Many of us find it difficult to keep up with the daily flood of documents in our inboxes. These could be reports, reviews, briefs, policies, etc. Nowadays, readers wish to have a concise summary including major elements of their document, helping them prioritize their work efficiently. However, writing a document summary from scratch manually is a time-consuming task.
To aid document writers in writing content summaries, Google announced a new feature enabling Google Docs to generate ideas automatically when they are available. The team employs a machine learning (ML) model to understand document text and provide a one- to two-sentence natural language description of the material. On the other hand, the document writer retains complete control, choosing whether to accept the proposal as-is, make necessary adjustments to better capture the document summary, or ignore it entirely. This section, combined with the outline, can help readers understand and navigate the work at a high level. While anybody can contribute summaries, only Google Workspace business customers have access to auto-generated ideas.
The promising results achieved by numerous machine learning algorithms for natural language understanding (NLU) and natural language generation (NLG) have made automatically generated summaries possible.
Abstractive text summarization has been an issue in NLU and NLG research. This is because it combines the independently difficult tasks of long document language understanding and creation. Training an ML model using sequence-to-sequence learning is a popular method for integrating NLU and NLG. In this method, the inputs are document words, which are subsequently mapped to the output token, which are summary words.
Earlier work employed Recurrent neural networks (RNNs) in sequence-to-sequence applications. Transformers use self-attention to better model long input and output dependencies, which is crucial in document summarization. That is why they have become a promising alternative to RNNs because these models require a lot of manually labeled data to train.
In several NLU tasks with limited labeled data, Transformers and self-supervised pre-training combined resulted in a big breakthrough. A model learns generic language interpretation and generation capabilities in self-supervised pre-training by consuming vast amounts of unlabeled text. The model then learns to apply these talents to a specific goal in a later fine-tuning stage.

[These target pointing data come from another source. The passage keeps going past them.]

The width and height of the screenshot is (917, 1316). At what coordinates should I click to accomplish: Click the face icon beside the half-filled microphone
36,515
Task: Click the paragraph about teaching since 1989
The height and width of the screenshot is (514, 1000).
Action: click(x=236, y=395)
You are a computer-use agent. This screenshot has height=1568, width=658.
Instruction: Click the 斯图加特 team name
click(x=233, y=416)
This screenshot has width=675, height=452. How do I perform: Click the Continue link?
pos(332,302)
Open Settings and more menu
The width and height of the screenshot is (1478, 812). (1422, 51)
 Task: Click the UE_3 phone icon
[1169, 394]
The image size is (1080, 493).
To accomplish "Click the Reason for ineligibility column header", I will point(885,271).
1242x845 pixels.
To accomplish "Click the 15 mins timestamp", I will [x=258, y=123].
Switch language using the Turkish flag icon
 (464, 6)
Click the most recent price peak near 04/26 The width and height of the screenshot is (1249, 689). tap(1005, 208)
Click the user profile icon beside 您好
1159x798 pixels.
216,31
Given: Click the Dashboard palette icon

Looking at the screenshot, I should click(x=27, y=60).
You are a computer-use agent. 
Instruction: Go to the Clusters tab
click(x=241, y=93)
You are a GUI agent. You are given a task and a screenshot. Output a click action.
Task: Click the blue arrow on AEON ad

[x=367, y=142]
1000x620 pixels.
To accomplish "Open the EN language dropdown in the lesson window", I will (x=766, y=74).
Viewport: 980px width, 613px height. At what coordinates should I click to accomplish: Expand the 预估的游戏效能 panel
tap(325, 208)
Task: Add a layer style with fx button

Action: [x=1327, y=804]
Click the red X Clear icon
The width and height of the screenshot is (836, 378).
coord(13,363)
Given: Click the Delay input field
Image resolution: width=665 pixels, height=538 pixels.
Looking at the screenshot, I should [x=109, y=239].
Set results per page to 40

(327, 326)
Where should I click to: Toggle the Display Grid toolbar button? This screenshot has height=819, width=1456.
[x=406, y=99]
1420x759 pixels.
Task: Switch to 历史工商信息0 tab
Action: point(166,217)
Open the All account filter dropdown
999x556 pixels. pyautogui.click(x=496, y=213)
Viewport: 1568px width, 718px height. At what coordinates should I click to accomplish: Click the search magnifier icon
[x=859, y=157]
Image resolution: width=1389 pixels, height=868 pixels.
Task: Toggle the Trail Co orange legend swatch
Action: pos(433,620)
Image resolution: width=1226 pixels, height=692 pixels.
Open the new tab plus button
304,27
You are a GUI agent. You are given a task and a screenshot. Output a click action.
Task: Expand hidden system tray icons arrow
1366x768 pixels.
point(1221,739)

The researchers extended this approach by pre-training targets tailored to abstractive summarization in the Pegasus study. At first, entire sentences from unlabeled articles and web documents are masked from the input in Pegasus pre-training (also called Gap Sentence Prediction (GSP)). Then the model is needed to rebuild them based on the remaining unmasked phrases. GSP, for instance, employs a variety of heuristics to conceal sentences that are considered critical to the content. The idea is to get the pre-training near the summarising task as possible. On a variety of summarization datasets, Pegasus produced state-of-the-art results. However, there were still a few obstacles before this research breakthrough could be turned into a commercial.
Self-supervised pre-training produces an ML model capable of generic language understanding and creation. However, fine-tuning is required for the model to adapt to the application domain.
The team used a corpus of papers with human-created summaries (consistent with usual use scenarios) to fine-tune early iterations of the algorithm. However, this corpus had inconsistencies and a lot of variation because it included a lot of different types of documents and numerous ways of writing a summary. For example, academic abstracts are usually long and detailed, whereas executive summaries are short and to the point. As the model was trained on various papers and summaries, it struggled to grasp the differences between them.
The findings suggest that an efficient pre-training phase required less supervised data in the fine-tuning step. Pegasus matches the performance of Transformer baselines with 10,000+ supervised instances with as few as 1,000 fine-tuning examples in several summarization evaluations. This implies that quality could be prioritized before the number.
The fine-tuning data was rigorously cleaned and filtered to include training examples that were more consistent and represented a consistent definition of summaries. Despite using less training data, the model turned out to be of superior quality. This suggests that a smaller, high-quality dataset was preferable to a larger, high-variance dataset.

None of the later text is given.